» Instructions to follow: Please lay out the lines of the items as a JSON list of strings, one string per line and no blank lines. Begin at the line that contains "You are a GUI" and stop after the line that contains "pyautogui.click(x=9, y=10)".

» Data shown:
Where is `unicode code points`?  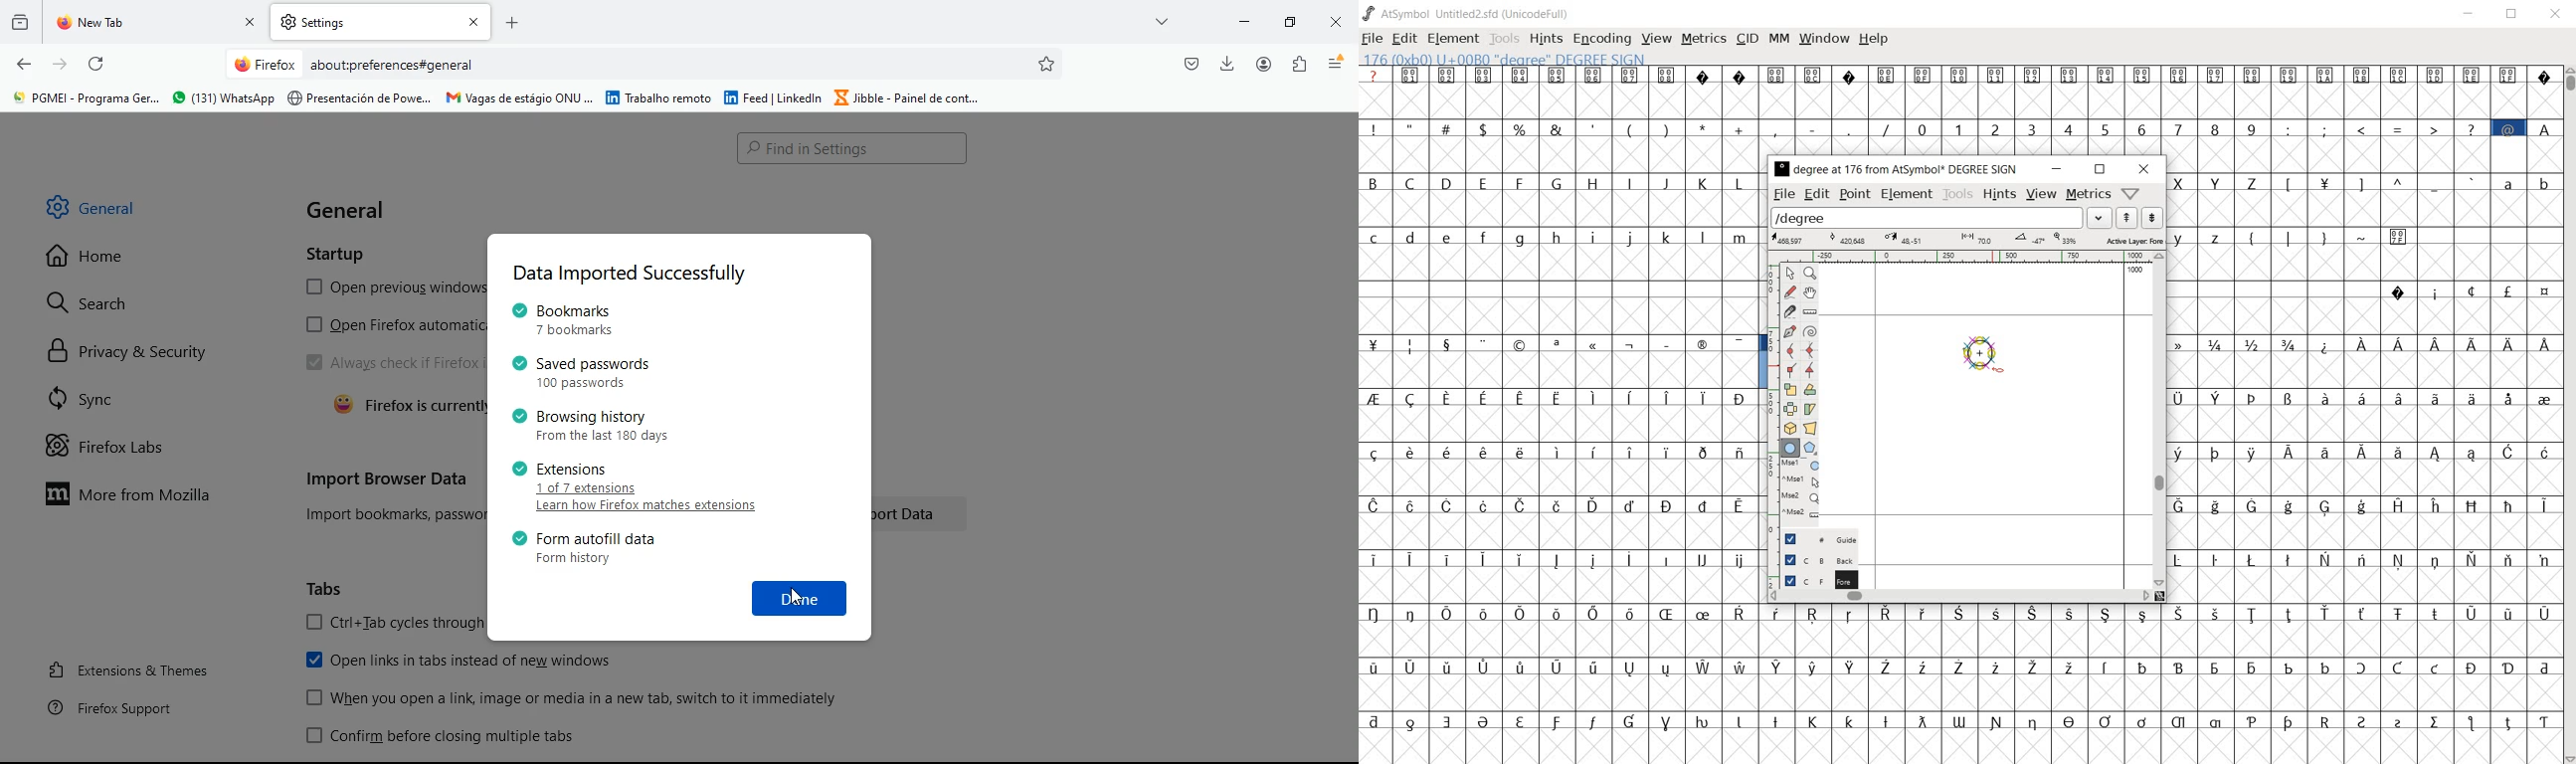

...

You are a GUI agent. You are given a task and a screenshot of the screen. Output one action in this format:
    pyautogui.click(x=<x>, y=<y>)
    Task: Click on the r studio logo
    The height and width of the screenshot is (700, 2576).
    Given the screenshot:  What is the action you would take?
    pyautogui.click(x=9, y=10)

» Correct output:
[
  "You are a GUI agent. You are given a task and a screenshot of the screen. Output one action in this format:",
  "    pyautogui.click(x=<x>, y=<y>)",
  "    Task: Click on the r studio logo",
  "    The height and width of the screenshot is (700, 2576).",
  "    Given the screenshot:  What is the action you would take?",
  "    pyautogui.click(x=9, y=10)"
]